According to the Supreme Court, the prohibition on doctor-assisted deaths was found to infringe on Section 7 (the right to life, liberty, and security of the person) of the Canadian Charter of Rights and Freedoms. Under this new ruling, the aforementioned patients can legally seek to end their own lives via a doctor-assisted death. Doctors performing this procedure also won’t face any possible discipline or penalties. Previously, doctors found to be assisting patients commit suicide faced up to 14 years in prison.

By making this ruling, the Supreme Court interestingly overturned its own decision that it made back in 1993, when it ruled during the Rodriguez v. British Columbia (AG) case that a doctor-assisted death, also known as euthanasia, was illegal. The Supreme Court had also then justified a ban on euthanasia by stating that such a ban was in accordance with Section 1 (known as the reasonable limit clause) of the Charter.

The Supreme Court’s new decision to overturn its previous ruling has led to some speculation in the insurance industry and raised several important questions about how this ruling can affect life insurance claims in Canada.

The most important question that people are especially wondering about is if a doctor-assisted death will be treated as a regular suicide by a life insurance company during the claims process.

According to the Canadian Life and Health Insurance Association (CLHIA), the answer to this question won’t be clear until the federal government actually comes up with legislation in accordance with the Supreme Court’s ruling.

This process could take as long as one year and the Supreme Court has suspended its ruling for the duration of that period in order to give the federal government time to draft the legislation. In the meantime, the CLHIA has said that this ruling is not expected to have a significant impact on the life insurance industry.

The second major question that arises from this new ruling is the concern that people with the intent to seek a doctor-assisted death in the near-future will purchase a life insurance policy.
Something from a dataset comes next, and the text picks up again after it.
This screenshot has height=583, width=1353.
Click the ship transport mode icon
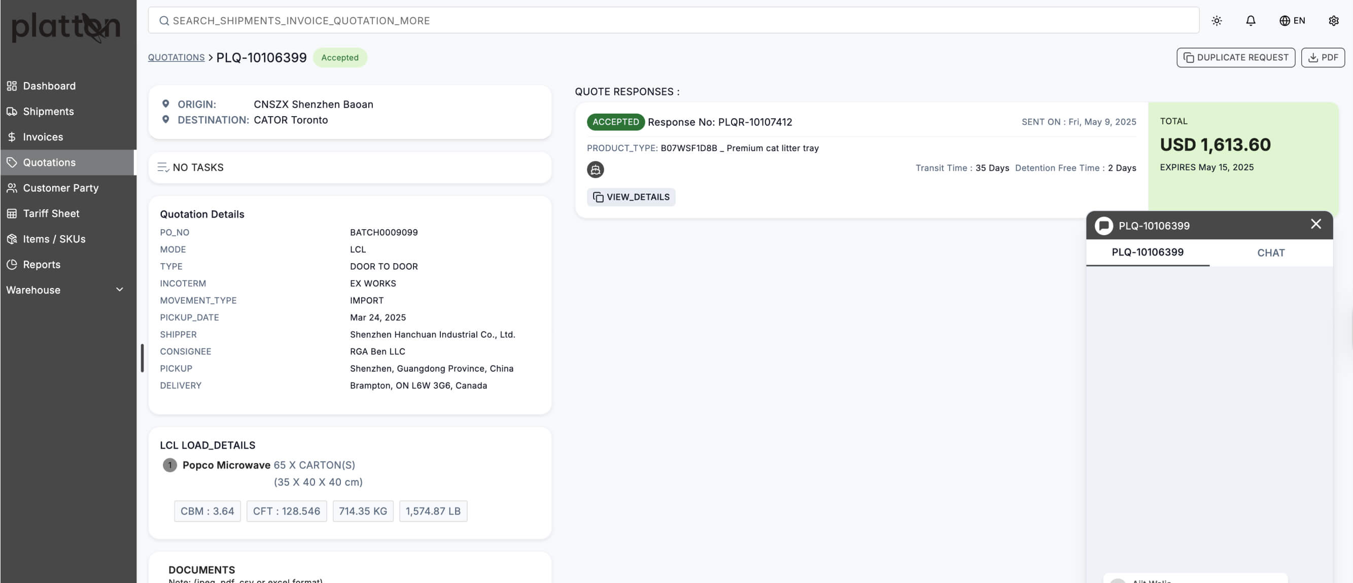coord(595,169)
Giving people with a life insurance policy the ability to dictate the time and place of their own death could potentially lead to the life insurance policies being abused.

According the CLHIA, this shouldn’t be an issue and there should be no cause for concern. Most life insurance policies these days already come with a suicide exclusion clause. This exclusion clause explicitly states that the policy won’t pay out if the insured person commits suicide within the first two years of their purchase. The CLHIA explains that most people seeking to end their lives via a doctor-assisted death have purchased a life insurance policy more than two years prior to their decision.
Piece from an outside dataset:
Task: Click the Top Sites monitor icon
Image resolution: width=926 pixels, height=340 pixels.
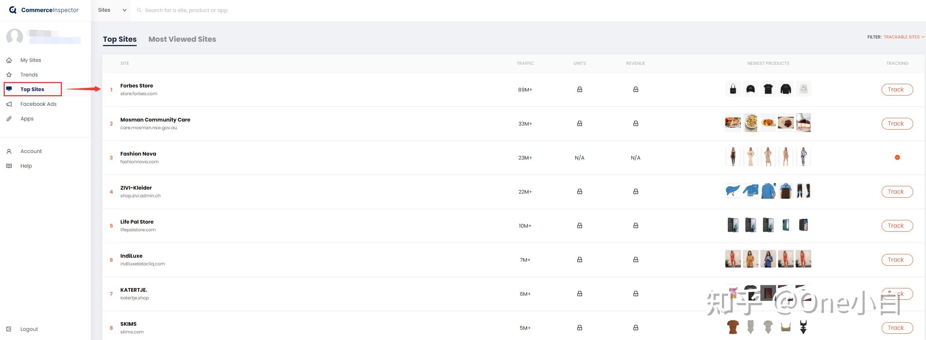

Finally, there have also been fears that malevolent family members of a terminally ill patient could push for a doctor-assisted death of their relative in order to get a life insurance payout. The Supreme Court’s ruling has attempted to counteract this problem by stating that the patient making the decision to end their life would have to be “competent”, “consent to the decision on their own” and be suffering from pain “that is intolerable” from a “grievous and irremediable medical condition”.

In other words, only the patients themselves will be able to decide if they want a doctor-assisted death. These patients will also only be able to make this decision if they’ve successfully demonstrated that they still retain all their cognitive abilities and are painfully suffering from an incurable disease.

As mentioned above, this is still a developing story and all the facts haven’t come out yet. It’s also unclear as to what the federal government’s response to this ruling will be. So far, Justice Minister Peter McKay has only confirmed that his government needs more time to “absorb a ruling on a matter so sensitive for many Canadians”. It’s certainly possible that the federal government will require the full year granted by the Supreme Court before developing a legislative response to the ruling. Complicating matters further is the fact that this issue could be put on the backburner due to 2015 being an election year.

Regardless of what happens next, you can be rest assured that LSM Insurance will stay on top of this news and bring its readers the most up to date information on the topic as soon as it becomes available.